Saved data entries
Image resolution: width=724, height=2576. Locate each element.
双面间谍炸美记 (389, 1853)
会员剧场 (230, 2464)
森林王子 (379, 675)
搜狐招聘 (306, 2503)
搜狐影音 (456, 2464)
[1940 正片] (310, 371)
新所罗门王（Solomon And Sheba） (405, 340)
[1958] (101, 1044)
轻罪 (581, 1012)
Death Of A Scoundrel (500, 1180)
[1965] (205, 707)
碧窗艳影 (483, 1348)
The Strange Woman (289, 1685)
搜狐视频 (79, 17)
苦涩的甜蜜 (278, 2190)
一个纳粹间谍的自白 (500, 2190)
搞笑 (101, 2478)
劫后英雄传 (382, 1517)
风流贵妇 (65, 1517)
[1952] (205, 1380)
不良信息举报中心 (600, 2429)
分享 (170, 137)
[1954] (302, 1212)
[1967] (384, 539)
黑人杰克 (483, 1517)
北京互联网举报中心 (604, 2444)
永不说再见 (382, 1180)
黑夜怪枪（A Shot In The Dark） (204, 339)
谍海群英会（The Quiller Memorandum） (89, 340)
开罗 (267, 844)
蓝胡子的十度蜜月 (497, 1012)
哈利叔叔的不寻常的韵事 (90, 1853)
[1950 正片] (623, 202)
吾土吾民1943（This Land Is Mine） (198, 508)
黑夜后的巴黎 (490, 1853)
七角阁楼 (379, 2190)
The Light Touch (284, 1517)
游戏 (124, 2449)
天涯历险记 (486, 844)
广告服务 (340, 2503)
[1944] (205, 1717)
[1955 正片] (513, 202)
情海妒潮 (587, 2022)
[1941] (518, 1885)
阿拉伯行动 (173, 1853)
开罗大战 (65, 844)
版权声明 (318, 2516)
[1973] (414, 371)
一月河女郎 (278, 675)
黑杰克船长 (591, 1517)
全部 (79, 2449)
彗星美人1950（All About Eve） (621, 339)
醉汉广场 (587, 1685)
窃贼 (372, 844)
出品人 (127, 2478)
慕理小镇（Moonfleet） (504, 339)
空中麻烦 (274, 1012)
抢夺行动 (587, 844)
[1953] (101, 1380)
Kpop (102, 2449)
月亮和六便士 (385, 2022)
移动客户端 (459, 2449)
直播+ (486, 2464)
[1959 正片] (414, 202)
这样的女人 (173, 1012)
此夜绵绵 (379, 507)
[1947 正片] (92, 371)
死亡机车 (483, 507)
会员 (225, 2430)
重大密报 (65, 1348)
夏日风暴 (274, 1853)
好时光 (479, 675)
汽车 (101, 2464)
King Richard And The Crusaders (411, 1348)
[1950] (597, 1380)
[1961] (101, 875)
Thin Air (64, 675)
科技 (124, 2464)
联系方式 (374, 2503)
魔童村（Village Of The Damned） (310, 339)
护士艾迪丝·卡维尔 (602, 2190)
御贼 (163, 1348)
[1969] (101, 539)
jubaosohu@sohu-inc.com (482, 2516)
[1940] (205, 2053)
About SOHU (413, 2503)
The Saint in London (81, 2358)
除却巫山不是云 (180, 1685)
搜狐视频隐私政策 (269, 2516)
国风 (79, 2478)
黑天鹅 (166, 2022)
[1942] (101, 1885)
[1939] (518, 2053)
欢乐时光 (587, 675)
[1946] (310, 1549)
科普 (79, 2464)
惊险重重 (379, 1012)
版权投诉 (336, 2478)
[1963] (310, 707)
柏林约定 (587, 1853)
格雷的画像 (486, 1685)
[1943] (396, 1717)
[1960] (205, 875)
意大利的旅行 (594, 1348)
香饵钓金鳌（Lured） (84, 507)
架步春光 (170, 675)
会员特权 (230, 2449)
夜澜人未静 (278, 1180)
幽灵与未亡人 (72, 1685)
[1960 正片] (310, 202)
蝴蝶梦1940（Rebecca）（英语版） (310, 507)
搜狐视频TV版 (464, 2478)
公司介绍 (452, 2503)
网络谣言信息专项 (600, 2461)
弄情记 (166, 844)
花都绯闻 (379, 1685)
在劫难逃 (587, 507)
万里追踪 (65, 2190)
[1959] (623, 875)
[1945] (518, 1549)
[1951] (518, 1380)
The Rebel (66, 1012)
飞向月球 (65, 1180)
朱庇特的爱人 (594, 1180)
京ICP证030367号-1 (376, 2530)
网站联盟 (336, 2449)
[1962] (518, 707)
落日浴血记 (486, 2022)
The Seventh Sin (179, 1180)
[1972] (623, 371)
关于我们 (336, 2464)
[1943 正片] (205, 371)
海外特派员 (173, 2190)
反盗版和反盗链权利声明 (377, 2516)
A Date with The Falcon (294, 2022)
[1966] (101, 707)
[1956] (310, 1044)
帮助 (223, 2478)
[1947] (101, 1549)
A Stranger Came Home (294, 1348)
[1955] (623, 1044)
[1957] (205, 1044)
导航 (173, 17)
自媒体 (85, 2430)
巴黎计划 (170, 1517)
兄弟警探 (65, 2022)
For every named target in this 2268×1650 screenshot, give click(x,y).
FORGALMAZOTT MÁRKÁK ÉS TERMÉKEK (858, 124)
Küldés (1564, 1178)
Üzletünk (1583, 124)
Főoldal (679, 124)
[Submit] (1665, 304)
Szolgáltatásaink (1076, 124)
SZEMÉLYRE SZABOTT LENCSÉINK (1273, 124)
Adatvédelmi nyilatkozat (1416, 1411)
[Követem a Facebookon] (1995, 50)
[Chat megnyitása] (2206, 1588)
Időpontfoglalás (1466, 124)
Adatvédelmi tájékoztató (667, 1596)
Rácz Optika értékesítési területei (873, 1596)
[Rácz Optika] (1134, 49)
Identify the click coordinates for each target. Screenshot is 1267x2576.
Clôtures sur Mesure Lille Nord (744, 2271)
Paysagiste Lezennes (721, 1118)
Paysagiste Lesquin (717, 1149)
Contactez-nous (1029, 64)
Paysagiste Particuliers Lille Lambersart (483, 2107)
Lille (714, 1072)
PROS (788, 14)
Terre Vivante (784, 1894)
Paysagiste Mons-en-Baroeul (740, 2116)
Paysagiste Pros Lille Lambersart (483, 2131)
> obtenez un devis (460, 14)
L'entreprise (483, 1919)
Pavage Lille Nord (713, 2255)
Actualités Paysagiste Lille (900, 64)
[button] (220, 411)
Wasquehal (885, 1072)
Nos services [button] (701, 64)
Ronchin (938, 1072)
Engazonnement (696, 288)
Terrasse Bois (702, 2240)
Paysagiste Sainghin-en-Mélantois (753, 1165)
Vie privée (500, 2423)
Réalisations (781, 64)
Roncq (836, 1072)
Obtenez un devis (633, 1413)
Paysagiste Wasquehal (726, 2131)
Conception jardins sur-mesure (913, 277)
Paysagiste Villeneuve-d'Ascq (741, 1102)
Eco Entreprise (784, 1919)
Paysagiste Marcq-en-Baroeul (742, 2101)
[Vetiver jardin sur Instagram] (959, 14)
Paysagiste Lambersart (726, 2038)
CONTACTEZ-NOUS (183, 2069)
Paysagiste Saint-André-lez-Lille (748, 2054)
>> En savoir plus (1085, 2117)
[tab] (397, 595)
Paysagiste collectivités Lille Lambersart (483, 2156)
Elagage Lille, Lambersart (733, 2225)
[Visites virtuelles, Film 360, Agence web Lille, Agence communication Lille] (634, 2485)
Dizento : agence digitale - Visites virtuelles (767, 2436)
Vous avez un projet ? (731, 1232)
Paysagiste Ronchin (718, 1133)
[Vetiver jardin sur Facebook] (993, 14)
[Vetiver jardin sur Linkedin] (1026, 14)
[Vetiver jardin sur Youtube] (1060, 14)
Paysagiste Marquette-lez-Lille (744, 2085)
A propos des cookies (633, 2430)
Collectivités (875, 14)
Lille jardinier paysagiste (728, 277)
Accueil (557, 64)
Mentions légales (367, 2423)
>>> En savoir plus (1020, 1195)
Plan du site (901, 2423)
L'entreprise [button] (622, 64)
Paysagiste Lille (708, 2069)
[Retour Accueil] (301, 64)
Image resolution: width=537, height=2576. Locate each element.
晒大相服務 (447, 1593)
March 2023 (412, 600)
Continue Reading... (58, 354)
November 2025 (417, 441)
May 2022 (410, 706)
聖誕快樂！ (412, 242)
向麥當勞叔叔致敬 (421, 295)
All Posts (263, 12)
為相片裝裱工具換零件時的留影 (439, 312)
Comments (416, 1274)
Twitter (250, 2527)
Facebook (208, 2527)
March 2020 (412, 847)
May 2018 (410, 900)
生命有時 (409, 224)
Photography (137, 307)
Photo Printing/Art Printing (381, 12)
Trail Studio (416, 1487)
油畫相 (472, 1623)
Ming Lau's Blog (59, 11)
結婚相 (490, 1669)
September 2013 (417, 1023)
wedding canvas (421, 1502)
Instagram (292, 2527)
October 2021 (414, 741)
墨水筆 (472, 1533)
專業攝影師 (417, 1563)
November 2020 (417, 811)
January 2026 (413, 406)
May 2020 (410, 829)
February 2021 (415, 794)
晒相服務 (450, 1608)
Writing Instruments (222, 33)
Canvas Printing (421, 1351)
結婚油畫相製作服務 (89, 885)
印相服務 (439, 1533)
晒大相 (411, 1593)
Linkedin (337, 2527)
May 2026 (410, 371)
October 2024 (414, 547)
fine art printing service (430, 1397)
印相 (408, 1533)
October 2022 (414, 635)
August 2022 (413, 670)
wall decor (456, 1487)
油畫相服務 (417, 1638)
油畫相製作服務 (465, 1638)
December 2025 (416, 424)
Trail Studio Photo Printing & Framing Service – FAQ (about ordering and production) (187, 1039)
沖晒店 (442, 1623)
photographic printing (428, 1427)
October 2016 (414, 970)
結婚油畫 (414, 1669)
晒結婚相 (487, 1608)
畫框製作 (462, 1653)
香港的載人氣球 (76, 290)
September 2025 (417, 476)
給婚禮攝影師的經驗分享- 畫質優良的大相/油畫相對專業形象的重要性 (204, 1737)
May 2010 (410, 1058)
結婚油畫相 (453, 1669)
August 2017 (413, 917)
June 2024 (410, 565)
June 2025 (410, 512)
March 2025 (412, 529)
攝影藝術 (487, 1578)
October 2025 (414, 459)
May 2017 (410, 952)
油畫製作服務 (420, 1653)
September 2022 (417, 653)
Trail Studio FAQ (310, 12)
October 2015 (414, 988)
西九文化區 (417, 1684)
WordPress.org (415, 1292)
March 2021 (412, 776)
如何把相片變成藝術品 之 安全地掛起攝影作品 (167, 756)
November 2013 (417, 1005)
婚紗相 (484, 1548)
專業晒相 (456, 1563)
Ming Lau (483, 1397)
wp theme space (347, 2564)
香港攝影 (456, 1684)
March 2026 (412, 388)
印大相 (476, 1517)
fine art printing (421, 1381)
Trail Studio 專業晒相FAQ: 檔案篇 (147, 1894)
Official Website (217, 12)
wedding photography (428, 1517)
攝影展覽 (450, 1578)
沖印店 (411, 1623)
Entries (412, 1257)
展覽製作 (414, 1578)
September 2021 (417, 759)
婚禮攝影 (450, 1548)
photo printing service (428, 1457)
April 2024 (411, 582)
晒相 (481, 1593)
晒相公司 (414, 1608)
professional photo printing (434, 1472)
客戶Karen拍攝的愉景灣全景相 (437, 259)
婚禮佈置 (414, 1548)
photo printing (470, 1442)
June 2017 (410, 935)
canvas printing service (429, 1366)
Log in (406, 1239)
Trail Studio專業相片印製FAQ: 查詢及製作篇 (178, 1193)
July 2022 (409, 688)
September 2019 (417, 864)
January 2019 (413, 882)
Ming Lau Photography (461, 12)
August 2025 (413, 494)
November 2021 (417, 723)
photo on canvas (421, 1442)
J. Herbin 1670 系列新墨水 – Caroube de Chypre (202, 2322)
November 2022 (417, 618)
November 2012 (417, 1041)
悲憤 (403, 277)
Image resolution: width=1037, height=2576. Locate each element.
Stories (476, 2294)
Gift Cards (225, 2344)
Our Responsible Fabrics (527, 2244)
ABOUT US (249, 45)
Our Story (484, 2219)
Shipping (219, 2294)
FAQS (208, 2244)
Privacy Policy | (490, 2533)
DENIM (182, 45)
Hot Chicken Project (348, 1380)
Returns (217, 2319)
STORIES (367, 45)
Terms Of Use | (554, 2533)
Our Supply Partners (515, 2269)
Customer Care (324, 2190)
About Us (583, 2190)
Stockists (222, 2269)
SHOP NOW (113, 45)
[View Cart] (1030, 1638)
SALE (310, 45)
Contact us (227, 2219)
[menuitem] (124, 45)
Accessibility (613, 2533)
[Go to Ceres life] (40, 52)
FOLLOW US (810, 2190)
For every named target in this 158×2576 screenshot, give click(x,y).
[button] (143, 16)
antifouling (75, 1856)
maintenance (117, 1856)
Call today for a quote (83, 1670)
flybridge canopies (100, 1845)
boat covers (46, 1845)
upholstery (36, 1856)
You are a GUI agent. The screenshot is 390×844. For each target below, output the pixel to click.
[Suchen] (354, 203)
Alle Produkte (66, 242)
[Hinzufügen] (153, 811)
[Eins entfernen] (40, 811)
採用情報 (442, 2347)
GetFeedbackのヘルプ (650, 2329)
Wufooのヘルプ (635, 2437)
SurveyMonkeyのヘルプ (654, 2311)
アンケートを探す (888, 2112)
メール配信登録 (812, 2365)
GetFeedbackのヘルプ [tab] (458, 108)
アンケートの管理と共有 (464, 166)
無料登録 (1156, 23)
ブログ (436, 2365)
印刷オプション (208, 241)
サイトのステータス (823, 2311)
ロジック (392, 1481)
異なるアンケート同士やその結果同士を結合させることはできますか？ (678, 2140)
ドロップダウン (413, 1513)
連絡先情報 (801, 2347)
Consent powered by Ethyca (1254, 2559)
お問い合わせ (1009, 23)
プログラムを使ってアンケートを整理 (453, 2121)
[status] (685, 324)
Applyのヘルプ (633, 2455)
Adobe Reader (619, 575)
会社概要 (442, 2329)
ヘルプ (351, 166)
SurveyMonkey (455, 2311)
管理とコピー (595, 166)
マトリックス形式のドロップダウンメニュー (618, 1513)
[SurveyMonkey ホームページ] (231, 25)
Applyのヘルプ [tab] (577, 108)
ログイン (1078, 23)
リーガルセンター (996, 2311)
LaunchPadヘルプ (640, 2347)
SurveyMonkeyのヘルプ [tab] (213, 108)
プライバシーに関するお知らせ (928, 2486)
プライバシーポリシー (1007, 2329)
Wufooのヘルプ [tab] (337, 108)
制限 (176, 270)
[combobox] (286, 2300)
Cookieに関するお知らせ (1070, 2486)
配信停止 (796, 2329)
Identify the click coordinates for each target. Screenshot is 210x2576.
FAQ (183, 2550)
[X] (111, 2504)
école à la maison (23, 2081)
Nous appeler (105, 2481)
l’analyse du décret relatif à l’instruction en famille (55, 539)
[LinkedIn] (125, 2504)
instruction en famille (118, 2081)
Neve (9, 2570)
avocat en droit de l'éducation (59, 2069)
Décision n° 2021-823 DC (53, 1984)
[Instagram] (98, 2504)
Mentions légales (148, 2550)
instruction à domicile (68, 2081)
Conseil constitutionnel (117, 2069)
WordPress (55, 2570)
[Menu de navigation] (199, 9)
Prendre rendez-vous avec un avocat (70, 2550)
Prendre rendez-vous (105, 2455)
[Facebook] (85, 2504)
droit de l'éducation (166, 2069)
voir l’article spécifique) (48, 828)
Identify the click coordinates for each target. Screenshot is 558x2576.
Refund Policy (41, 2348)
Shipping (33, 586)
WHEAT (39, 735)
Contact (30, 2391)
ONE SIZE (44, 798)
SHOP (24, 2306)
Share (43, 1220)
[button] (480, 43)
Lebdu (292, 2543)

Directions for this task ▸
In the entries above, find the line with "公司介绍 (452, 2503)" and the line with "兄弟警探 (65, 2022)", then set down exactly those two and every line between them, nothing else.

Expected output ▸
公司介绍 (452, 2503)
网络谣言信息专项 (600, 2461)
弄情记 (166, 844)
花都绯闻 (379, 1685)
在劫难逃 (587, 507)
万里追踪 (65, 2190)
[1959] (623, 875)
[1945] (518, 1549)
[1951] (518, 1380)
The Rebel (66, 1012)
飞向月球 (65, 1180)
朱庇特的爱人 (594, 1180)
京ICP证030367号-1 (376, 2530)
网站联盟 (336, 2449)
[1962] (518, 707)
落日浴血记 (486, 2022)
The Seventh Sin (179, 1180)
[1972] (623, 371)
关于我们 (336, 2464)
[1943 正片] (205, 371)
海外特派员 (173, 2190)
反盗版和反盗链权利声明 (377, 2516)
A Date with The Falcon (294, 2022)
[1966] (101, 707)
[1956] (310, 1044)
帮助 (223, 2478)
[1947] (101, 1549)
A Stranger Came Home (294, 1348)
[1955] (623, 1044)
[1957] (205, 1044)
导航 (173, 17)
自媒体 (85, 2430)
巴黎计划 (170, 1517)
兄弟警探 (65, 2022)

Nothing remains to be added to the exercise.